• Document passage:
*** Begin section ***

Components necessary for a high-quality screening program: American College of Chest Physicians and American Thoracic Society ⁶⁹

Component	Explanation
Who is offered lung cancer screening	Use National Lung Screening Trial (NLST) criteria, risk calculator to identify eligible subjects
How often, and for how long, to screen	Follow NLST, U.S. Preventive Services Task Force, Centers for Medicare & Medicaid criteria
How the CT scan is performed	Perform low-dose CT scans based on technical specifications
Identifying lung nodules	Policy on size threshold to label positive screening test
Structured reporting of screening results	Use Lung-RADS
Lung nodule management algorithm	Determine criteria for performing diagnostic procedures and entering patients into surveillance
Smoking cessation	Integrate within screening program
Patient and provider education	Use standardized materials, provider education
Data collection	Annually report data on each component of screening program as well as cancers diagnosed to central data registry

Uptake

The uptake of lung cancer in clinical practice has been limited. A 2014 survey of screening centers identified by the Lung Cancer Alliance Screening Centers of Excellence database found 203 screening centers.⁷⁰ However, centers were not widely distributed; 11 states had no identified screening centers and many states with high rates of lung cancer incidence and mortality had limited screening capacity, particularly in rural areas.⁷⁰ Additional concerns have been raised about having sufficient capacity for thoracic surgery.⁷¹ Being able to provide widespread access to high-quality screening, diagnostic, and treatment centers will be essential to effectively and equitably implementing screening.

Future of lung cancer screening

Guidelines and practices will likely evolve as more data become available on optimal strategies for selecting patients and managing abnormal images. Improvements in imaging and diagnostic techniques and treatments may make the screening process safer and more cost-effective. Expected decreases in smoking rates may reduce the number of people eligible for screening.⁷² Regardless, screening will require substantial resources so that the budget impact and effectiveness of community-based programs will need ongoing evaluation.

*** End section ***

• Data excerpts:
*** Begin section ***

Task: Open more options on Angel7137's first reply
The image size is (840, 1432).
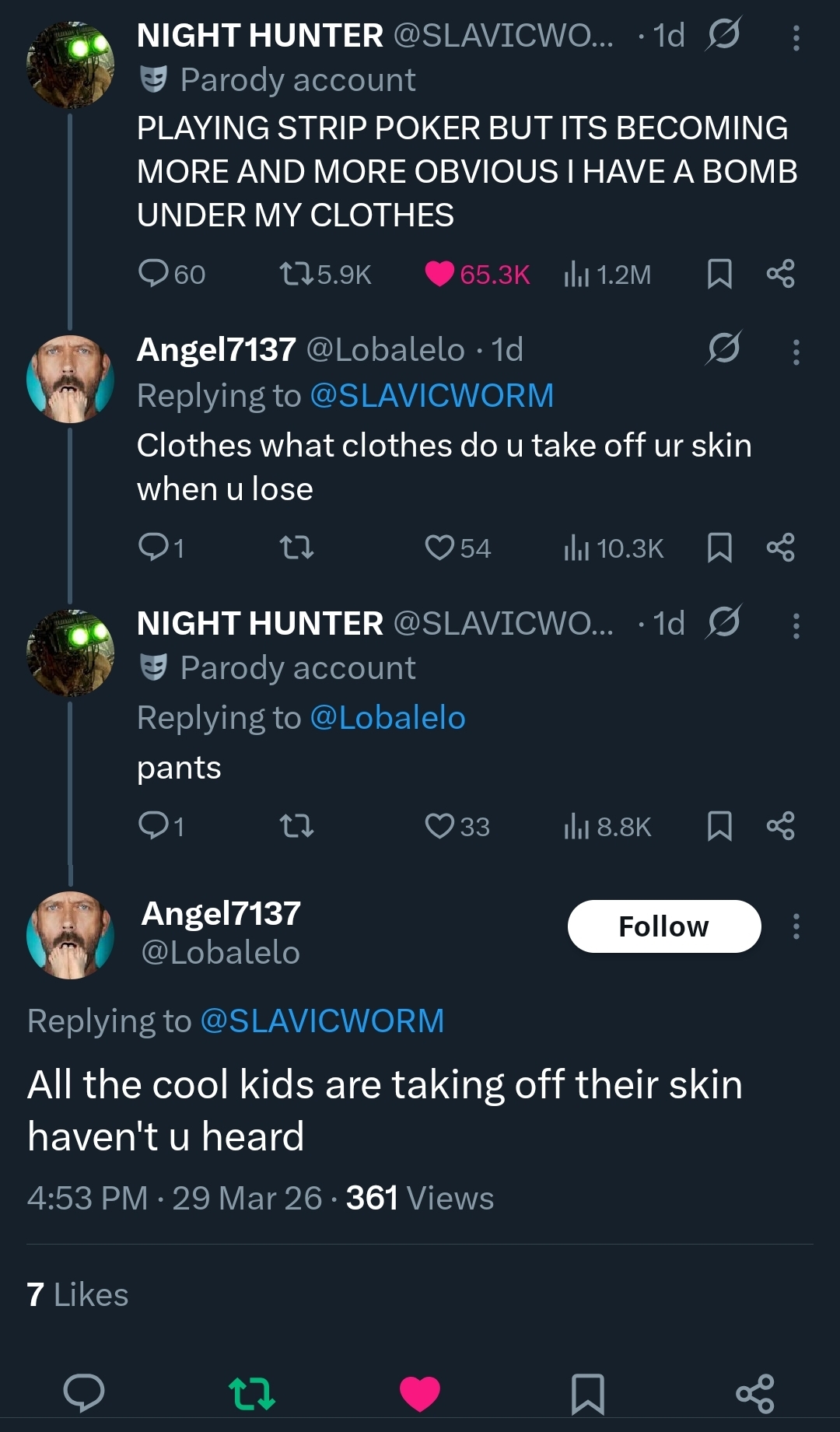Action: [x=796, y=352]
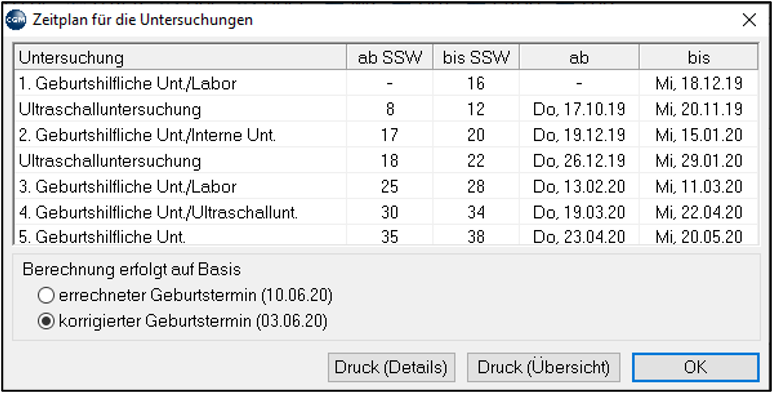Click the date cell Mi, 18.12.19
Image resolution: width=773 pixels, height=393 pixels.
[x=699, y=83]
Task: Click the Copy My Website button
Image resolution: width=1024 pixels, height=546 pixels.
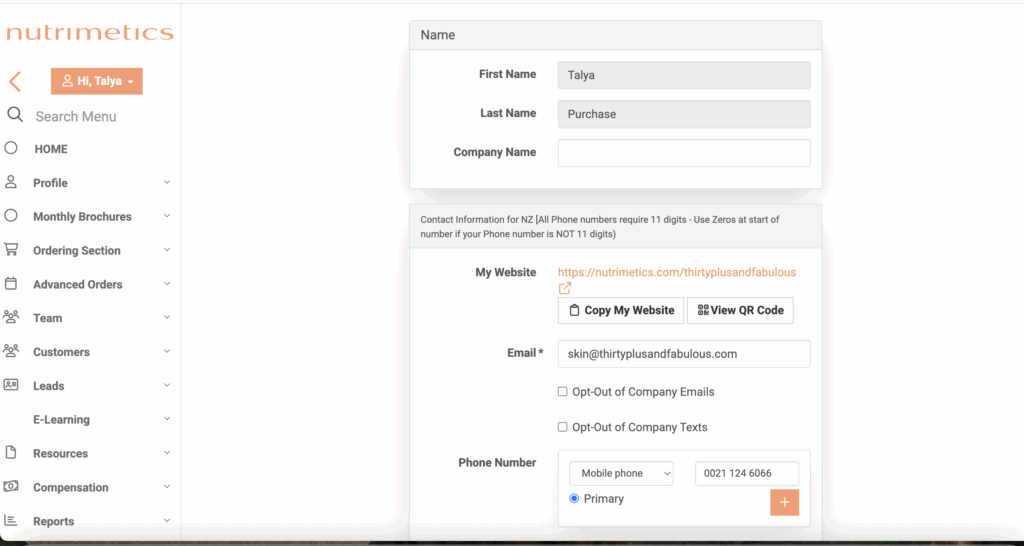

*** End section ***
*** Begin section ***

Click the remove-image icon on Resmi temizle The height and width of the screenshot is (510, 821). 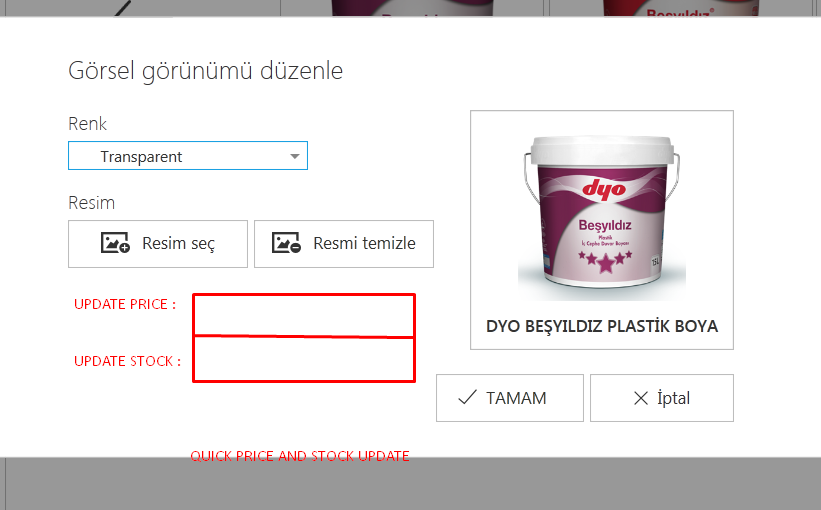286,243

*** End section ***

• Task item A:
In the lung cancer screening passage, list every body or trial whose criteria the table says to follow for how often, and for how long, to screen.
• Task item B:
According to the lung cancer screening passage, how many screening centers did the 2014 survey identify?
• Task item C:
Carry on the lung cancer screening passage, starting after its final sentence.

• Task result A:
- National Lung Screening Trial (NLST)
- U.S. Preventive Services Task Force
- Centers for Medicare & Medicaid

• Task result B:
The survey found 203 screening centers.

• Task result C:
Fig. 2.

Lung cancer stage distribution and survival, SEER Cancer Statistics Review, 2006 to 2012.

Key Points.

• Lung cancer is the leading cause of cancer death in the United States

• Over 80% of lung cancer deaths are attributed to tobacco use suggesting the importance of primary prevention

• A U.S. trial showed that screening high-risk patients with low-dose CT scans reduced lung cancer mortality by 20% compared to chest radiography.

• The U.S. Preventive Services Task Force recommends annual lung cancer screening for high-risk patients (30 pack-years, current or quit within 15 years) from age 55 to 80

• Centers for Medicare and Medicaid will cover screening but requires programs to engage patients in shared decision making, offer smoking cessation, and report data to a central registry.

Synopsis.

Lung cancer is the leading cause of cancer death in the United States. Over 80% of these deaths are attributed to tobacco use and primary prevention can effectively reduce the cancer burden. The National Lung Screening Trial (NLST) showed that low-dose CT (LDCT) screening could reduce lung cancer mortality in high-risk patients by 20% compared to chest radiography. The U.S. Preventive Services Task Force recommends annual LDCT screening for persons ages 55–80 with a 30-pack-year smoking history, either currently smoking or having quit within 15 years. The Centers for Medicare and Medicaid will cover LDCT screening though requires programs to engage patients in shared decision making, offer smoking cessation, meet stringent criteria for performing and interpreting images, and to report data to a central registry. These registry data will help determine whether community-based programs can safely, effectively, and economically implement screening.